The Mudcat Café TM
Thread #17225   Message #1936983
Posted By: Muttley
15-Jan-07 - 03:45 AM
Thread Name: 1/19 quote-value of public domain-overprotecting
Subject: RE: 1/19 quote-value of public domain-overprotecting
An interesting anecdote to the above discussion comes from Australia.

First, allow me the indulgence of a small history lesson.

For hundreds of years, if farmers wished to 'water their stock' or 'irrigate a plot' in a limited fashion (special plants etc) or if a vendor wished to 'distrubute clean drinking water' (as was a profession in the early days of Melbourne Victoria - can't speak for other major cities.
Then the process involved loading a wagon with a bunch of 'hogshead' barrels and delivering them to their required destination / customers / recipients.

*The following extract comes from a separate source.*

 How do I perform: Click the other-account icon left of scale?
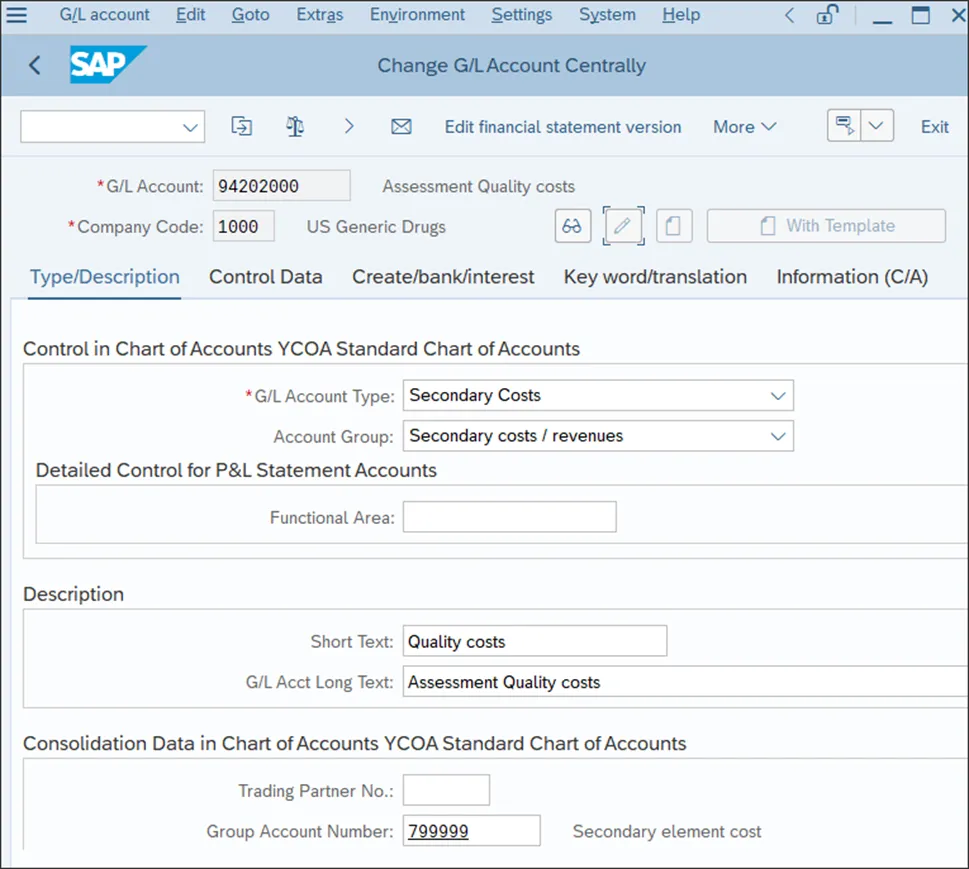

In the 1880's, a foundry operator in the country town of Shepparton in Victoria devised a 180-gallon galvanised-steel tank with cast iron ends, one one of which was fitted with a tap. When the barrel rusted, it was a simple matter to bring in the tank and heat the ends, remove the "wheel-rim" exterior band, remove the rusted barrel and replace it with a pre-fabbed barrel and replace the ends. The whole deal was mounted on a timber frame which attached to an axle and wheels and could be horse drawn as a unit.
Fill the barrel via the hatch in the end at the top and away you go - less effort, less work, less pain.

This was done by one John Furphy and thus the "Furphy Tank" was born and still exists to this day. It was, reputedly; The first of its kind in the world and has spawned hundreds of variational descendants around the world (sort of like the Combine Harvester - invented here, but the patent bought cheap from another fabricator in rural New South Wales)

John Furphy was a Temperance Advocate, a scholar and a perfectionist. The cast iron ends of his mobile water cart were blank and unadorned except for a small 'brand' mark (embossed as part of the casting at about "one O'Clock) for the first few years. Later (about 1890) he put the name "FURPHY WATER CART" in raised letters across the the diameter of each end. By the turn of the century he had added his personal 'credo' at the bottom of each end in the form of a four-line poem - a 'quatrain'. It read:

Good, Better, Best
Never Let It Rest
Until Your Good Is Better,
Abd Your Better Best

FAST FORWARD 90 - 100 years and the Furphy foundry was a little 'worse for wear' in the prosperity stakes: They were close to closing their doors forever.

Around the mid-'80's Telecom, the Telecommunications giant here in Australia marketed an add promoting themselves. (They had to. THe market had been "thrown open" and there were now a couple of 'up-and-coming' new telecommunications companies vying for the 'telephone dollar in Australia. One, Optus, was a serious threat - it is, today, Telecom's biggest competitor. (others fell by the wayside and have been replaced by more solid telecommunications alternatives from overseas - Virgin, Vodaphone, Three etc).
However, Telecom was, for the first time in its history, 'feeling the heat'.

The brilliant ad campaign featured all the progressive stuff Telecom was doing for Australia - extended networks to the outback, sponsoring major sports, upgrading existing systems and computerising them etc.

The ads ended with a passionate choral singing of:

"Good, better, best, WE will never rest; 'Til OUR good is better, and OUR better best".

They assumed that the saying, to which they simply added a tune and changed a couple of pronouns, was public domain - a common saying. Unfortunately, no-one advised Telecom's American boss of the day that the saying was VERY well-known; especially in the rural sector, where the Furphy Tank is a ubiquitous item and Furhy Foundry sued Telecom Australia for breach of intellectual property and won.

With their settlement, Furhy's refinanced, bought out their debtors, retooled, added in a major galvanising plant and extra facilities, computerised their machinery - and all without having to lay off staff (in fact their employee base GREW !!!)

As a result, the Furphy company still exists and is stronger than ever.

Like all laws the defense of 'Intellectual Property' relies on good common sense which, in the Legal world, seems to go on frequent vacation. Still, I think THIS law is valuable in its ability to protect the small creative muses of this world.


PS -If you've ever heard of a rumour being referred to as a 'Furphy' - that's another piece of history.

Australia supplied Furphy Tanks to the Western Front in World War One to supply forward positions with 'clean' water for cooking and drinking. The carts would travel between a set number of posts abd originate from common depots. Thus any 'Front-line' news, stories, rumours, hearsays etc would be passed on between carters and from there to the soldiers who would collect their water rations a few hundred yards behind the forward posts - thus soldiers would hear the "news" from the carters and from other blokes further up or down the line. Anything which proved unfounded or sounded unlikely was then referred to as a "Furphy" - a news item of dubious origin: a rumour.